Texto fornecido —
--------------------------------------------------
O ministro da Economia, Paulo Guedes, preencheu, ontem, as vagas abertas pelas saídas de Salim Mattar e Paulo Uebel do governo, no que ele classificou como debandada da equipe econômica. Ele indicou Diogo Mac Cord para a Secretaria Especial de Desestatização, Desinvestimento e Mercados, e Caio Andrade para a Secretaria Especial de Desburocratização, Gestão e Governo Digital.

Mac Cord é secretário de Desenvolvimento da Infraestrutura do Ministério da Economia. Já Andrade é o atual presidente do Serpro. A presidência do Serpro, por sua vez, será ocupada por Gileno Barreto, atual diretor Jurídico e de Governança e Gestão da empresa.

E, apesar de Jair Bolsonaro declarar publicamente que apoia Guedes e sua agenda econômica liberal, o ministro e sua equipe –– agora novamente completa –– estão inquietos. Não têm muita certeza se o compromisso que o presidente assumiu em manter o teto de gastos é para valer.

As opiniões estão divididas dentro e fora do governo. “Claro que o Guedes não pode levar a sério (o compromisso). Bolsonaro finge que apoia, mas não está falando sério”, afirmou um interlocutor da equipe econômica. “O ministro tinha opção de não acreditar? Se o presidente declara, em ato solene e publicamente, que vai seguir Guedes, como duvidar? Agora é ver para crer”, disse outra fonte próxima do ministro.

Álvaro Frasson, economista do BTG Pactual digital, assegurou que o mercado não acreditou no presidente. “Esperava mais e ficou bem frustrado ao ver apenas uma breve declaração de Bolsonaro e dos presidentes da Câmara, Rodrigo Maia, e do Senado, Davi Alcolumbre. Faltam medidas concretas”, apontou.

O cientista político Rafael Cortez, da Tendências Consultoria, reforçou que o governo precisa mostrar uma estratégia mais clara para o enfrentamento dos riscos fiscais do Orçamento de 2021. Posar para sinalizar melhora nas relações com o Legislativo não é suficiente. “No fundo, o comprometimento público precisa ser acompanhado de resultados práticos”, frisou.

Mourão: reforma pronta para seguir ao Congresso

 (crédito: Romério Cunha/VPR )
crédito: Romério Cunha/VPR


O vice-presidente Hamilton Mourão disse, ontem, que o texto da reforma administrativa está pronto e depende apenas do presidente Jair Bolsonaro para ser remetido ao Congresso. A proposta mexe num ponto sensível do governo: os servidores públicos federais, que, segundo contas do próprio Poder Executivo, consomem aproximadamente 22% do orçamento da União –– e contam com um lobby forte e articulado dentro do Parlamento. Porém, caso o Palácio do Planalto decida encampar a reforma e comprar briga com as corporações do funcionalismo, terá ao seu lado Rodrigo Maia (DEM-RJ), presidente da Câmara, que garantiu que os deputados apoiarão a reforma e dividirão com Bolsonaro responsabilidades e ônus.
--------------------------------------------------
Dados fornecidos —
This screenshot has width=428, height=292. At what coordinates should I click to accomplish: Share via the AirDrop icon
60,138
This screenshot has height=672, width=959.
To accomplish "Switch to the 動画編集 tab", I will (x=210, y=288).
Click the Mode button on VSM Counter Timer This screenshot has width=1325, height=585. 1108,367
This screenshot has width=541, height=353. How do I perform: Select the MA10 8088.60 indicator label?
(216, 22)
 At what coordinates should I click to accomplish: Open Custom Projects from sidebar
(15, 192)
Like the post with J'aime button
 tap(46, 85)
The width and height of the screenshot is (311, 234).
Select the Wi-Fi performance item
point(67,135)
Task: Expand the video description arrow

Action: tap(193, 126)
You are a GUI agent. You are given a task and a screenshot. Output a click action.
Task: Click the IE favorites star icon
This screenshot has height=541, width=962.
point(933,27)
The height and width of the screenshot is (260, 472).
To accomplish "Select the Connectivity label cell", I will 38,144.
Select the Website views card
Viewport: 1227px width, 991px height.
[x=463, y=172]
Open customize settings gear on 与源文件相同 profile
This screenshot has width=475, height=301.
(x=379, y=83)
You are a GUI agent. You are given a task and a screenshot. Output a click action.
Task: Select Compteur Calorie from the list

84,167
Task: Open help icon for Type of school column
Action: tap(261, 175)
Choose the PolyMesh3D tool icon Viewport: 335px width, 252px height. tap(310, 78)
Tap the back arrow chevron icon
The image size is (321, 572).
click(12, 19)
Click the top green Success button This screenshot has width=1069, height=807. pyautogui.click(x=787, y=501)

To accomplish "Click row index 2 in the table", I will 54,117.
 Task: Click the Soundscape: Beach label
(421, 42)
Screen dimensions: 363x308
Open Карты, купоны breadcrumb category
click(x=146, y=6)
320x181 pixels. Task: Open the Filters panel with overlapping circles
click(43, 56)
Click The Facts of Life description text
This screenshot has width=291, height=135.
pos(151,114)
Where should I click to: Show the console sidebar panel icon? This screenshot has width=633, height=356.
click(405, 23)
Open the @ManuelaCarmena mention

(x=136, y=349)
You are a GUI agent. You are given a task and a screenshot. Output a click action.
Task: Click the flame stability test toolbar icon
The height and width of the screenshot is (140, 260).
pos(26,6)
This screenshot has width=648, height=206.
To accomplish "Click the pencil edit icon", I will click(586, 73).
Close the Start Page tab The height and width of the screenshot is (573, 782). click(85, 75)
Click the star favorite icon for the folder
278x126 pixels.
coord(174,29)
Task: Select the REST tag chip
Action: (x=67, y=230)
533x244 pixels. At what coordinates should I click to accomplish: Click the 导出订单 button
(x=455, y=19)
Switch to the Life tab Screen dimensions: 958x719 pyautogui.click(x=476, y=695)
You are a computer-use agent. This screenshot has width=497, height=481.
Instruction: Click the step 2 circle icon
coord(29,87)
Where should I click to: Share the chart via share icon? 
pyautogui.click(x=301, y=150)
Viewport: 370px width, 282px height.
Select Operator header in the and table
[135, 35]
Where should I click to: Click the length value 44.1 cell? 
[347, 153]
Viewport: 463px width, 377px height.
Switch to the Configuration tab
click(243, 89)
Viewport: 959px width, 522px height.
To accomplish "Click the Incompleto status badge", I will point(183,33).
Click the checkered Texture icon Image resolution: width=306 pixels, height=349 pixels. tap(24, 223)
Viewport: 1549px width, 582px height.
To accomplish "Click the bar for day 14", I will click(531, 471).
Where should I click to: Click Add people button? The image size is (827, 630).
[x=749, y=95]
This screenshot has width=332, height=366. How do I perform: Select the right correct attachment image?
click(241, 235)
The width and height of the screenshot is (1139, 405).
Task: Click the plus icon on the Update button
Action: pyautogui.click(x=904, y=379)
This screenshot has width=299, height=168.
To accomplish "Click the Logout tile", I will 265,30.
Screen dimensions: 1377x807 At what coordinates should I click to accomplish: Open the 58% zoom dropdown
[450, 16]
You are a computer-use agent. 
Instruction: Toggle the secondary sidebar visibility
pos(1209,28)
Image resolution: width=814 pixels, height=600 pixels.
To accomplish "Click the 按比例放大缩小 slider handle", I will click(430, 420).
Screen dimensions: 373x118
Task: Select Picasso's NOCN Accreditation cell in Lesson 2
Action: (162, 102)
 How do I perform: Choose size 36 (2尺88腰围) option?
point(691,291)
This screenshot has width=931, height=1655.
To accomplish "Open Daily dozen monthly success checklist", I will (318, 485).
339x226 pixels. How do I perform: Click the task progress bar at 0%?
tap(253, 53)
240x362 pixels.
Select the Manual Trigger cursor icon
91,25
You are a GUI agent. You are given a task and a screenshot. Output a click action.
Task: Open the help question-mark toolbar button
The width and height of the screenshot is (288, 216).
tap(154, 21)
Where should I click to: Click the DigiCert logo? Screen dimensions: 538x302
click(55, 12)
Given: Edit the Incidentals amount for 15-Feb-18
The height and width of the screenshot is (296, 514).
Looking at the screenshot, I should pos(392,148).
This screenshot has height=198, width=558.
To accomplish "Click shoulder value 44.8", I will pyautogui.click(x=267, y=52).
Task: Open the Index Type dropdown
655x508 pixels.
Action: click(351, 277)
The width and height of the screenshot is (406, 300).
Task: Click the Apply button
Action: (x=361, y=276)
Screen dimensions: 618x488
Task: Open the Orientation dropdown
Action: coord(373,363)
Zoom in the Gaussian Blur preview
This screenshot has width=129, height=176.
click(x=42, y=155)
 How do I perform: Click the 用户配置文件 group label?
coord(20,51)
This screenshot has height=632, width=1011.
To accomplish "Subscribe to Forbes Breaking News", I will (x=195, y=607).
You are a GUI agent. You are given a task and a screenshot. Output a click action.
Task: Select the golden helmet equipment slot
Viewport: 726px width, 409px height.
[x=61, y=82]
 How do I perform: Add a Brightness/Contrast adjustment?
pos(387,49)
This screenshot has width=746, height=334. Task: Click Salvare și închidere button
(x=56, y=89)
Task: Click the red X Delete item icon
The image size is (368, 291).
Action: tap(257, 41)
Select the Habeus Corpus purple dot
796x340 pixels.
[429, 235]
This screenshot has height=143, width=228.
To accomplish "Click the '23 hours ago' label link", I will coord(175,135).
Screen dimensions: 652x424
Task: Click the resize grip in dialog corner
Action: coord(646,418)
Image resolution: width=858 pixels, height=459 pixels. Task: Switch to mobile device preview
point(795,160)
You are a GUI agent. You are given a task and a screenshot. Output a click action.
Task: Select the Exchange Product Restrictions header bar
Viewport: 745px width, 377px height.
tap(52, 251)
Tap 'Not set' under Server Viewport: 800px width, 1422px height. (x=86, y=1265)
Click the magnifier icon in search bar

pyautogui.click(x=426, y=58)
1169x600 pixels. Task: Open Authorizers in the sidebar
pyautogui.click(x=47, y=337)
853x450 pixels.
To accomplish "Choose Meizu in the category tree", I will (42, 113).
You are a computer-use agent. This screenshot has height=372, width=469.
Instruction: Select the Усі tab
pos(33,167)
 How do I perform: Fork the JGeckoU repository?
--------------------------------------------------
Tarefa proposta —
Segundo o texto sobre as mudanças na equipe econômica, quem passará a ocupar a presidência do Serpro?

Resolução da questão —
Gileno Barreto, atual diretor Jurídico e de Governança e Gestão da empresa.